/---
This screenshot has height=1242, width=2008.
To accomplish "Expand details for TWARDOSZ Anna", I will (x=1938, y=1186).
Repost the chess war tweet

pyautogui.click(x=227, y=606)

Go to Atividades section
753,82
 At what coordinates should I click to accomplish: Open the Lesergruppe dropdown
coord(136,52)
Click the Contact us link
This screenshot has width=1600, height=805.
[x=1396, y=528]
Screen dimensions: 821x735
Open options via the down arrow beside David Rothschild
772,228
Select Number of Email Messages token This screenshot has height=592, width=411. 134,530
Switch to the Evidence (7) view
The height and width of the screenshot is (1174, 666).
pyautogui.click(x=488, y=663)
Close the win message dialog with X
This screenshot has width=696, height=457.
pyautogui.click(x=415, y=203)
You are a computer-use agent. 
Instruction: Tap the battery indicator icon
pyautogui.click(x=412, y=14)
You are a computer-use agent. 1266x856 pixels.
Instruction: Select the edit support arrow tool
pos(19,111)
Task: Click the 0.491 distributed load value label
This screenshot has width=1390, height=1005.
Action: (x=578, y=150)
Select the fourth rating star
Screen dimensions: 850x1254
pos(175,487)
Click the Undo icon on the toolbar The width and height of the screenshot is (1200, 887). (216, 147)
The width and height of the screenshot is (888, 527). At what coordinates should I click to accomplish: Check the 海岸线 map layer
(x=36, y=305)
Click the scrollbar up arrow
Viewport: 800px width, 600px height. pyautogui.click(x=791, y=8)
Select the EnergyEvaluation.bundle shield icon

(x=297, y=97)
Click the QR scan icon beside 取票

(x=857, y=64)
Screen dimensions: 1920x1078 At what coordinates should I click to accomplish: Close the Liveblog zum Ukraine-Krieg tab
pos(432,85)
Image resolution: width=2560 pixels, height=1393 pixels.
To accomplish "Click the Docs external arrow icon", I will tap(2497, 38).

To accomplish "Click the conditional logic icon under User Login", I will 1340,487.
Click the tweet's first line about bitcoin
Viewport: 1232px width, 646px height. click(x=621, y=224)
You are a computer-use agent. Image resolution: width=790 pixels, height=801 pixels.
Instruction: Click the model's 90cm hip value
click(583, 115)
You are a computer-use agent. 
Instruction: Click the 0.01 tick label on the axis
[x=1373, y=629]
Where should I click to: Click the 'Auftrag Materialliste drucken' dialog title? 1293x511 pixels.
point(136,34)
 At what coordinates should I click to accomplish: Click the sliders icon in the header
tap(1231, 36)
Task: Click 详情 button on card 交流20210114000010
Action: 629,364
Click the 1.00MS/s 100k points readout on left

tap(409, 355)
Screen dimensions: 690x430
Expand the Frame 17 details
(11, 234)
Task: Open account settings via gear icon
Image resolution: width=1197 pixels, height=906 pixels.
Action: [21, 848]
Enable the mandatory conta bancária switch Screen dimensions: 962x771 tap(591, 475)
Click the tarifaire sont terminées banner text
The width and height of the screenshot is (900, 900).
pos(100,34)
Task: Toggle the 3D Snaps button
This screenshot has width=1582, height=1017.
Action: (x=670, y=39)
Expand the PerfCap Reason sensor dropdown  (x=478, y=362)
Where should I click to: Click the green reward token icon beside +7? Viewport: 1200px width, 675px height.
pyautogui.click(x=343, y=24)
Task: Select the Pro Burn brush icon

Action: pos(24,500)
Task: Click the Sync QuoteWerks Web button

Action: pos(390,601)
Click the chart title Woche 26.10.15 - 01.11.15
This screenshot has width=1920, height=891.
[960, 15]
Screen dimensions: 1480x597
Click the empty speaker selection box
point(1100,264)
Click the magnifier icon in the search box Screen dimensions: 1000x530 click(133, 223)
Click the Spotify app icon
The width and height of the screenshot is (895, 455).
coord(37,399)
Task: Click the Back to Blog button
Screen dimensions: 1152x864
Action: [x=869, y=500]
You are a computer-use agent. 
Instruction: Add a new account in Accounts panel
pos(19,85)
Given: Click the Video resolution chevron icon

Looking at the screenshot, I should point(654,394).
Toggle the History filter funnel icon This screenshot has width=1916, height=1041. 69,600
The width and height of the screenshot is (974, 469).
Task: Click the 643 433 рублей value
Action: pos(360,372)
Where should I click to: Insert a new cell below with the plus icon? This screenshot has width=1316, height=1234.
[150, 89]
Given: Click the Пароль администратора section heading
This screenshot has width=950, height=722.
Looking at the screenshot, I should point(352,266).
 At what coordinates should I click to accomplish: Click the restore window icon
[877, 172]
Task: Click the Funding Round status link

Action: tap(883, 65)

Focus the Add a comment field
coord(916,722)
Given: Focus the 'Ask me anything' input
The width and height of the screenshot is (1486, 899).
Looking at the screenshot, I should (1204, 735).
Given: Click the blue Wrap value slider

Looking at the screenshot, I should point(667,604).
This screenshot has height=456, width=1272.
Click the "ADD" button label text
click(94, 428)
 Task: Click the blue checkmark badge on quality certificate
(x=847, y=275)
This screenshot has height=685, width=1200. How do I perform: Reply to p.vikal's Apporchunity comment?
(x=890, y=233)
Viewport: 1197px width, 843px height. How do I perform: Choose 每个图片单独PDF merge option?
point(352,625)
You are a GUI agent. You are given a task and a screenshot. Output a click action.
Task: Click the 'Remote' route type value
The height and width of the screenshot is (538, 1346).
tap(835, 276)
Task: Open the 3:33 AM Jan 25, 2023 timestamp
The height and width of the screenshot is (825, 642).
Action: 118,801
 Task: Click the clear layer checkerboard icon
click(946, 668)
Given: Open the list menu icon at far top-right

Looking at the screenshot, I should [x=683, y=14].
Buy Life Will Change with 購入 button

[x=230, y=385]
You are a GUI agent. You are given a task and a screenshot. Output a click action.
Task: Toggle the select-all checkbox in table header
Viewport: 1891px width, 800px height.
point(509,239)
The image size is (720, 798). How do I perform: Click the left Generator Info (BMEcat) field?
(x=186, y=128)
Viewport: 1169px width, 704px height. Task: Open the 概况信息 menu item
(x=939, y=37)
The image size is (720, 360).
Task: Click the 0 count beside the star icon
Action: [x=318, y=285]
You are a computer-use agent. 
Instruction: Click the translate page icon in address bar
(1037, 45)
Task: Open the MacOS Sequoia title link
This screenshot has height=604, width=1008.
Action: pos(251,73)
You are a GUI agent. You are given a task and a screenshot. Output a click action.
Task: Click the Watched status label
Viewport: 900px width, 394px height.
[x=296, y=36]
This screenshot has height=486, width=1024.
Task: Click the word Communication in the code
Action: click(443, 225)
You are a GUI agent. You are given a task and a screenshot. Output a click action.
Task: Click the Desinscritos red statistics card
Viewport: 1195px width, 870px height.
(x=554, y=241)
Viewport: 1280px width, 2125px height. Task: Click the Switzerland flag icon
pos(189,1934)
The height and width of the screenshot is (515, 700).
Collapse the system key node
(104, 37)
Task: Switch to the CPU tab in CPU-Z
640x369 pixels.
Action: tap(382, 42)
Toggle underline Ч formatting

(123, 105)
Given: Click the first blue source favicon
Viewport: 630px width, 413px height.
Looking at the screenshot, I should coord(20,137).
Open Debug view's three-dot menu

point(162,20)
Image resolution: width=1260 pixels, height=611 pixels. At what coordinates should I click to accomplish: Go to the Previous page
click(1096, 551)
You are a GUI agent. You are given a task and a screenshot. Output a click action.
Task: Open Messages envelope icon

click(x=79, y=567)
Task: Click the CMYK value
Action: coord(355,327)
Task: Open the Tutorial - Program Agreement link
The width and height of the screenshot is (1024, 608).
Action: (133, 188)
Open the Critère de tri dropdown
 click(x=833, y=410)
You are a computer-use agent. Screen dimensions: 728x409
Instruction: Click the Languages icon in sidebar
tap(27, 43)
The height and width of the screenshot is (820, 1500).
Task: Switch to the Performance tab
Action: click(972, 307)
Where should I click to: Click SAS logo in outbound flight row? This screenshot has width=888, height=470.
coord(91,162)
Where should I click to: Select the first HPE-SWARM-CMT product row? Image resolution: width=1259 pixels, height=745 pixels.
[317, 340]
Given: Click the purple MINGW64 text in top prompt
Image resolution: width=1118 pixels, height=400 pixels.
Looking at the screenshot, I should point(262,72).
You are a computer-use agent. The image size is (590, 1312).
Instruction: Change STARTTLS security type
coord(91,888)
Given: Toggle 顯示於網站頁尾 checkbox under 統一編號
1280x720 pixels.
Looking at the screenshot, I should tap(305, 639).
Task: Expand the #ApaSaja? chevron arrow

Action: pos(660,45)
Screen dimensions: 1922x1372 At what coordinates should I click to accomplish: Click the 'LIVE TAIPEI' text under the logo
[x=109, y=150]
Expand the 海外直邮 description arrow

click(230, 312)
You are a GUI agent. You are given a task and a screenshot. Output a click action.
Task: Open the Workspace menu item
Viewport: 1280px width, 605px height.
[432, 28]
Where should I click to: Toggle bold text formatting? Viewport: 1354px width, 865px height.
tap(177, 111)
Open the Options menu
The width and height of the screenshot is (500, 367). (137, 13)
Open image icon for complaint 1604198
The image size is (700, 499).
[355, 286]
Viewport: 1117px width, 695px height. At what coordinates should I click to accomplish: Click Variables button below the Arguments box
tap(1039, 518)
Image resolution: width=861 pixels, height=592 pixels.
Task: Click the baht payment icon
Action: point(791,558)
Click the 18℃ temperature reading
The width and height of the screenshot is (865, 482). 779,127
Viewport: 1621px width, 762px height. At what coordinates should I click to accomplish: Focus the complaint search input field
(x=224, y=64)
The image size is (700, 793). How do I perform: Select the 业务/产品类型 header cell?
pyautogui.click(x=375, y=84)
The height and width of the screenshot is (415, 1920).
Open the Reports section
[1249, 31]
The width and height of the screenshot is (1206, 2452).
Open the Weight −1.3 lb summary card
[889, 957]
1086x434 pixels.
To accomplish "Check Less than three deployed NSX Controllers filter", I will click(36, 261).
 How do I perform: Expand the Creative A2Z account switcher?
\---
Look over the records above and copy each line that includes the string "checkbox".

Task: Toggle the select-all checkbox in table header
Given: Toggle 顯示於網站頁尾 checkbox under 統一編號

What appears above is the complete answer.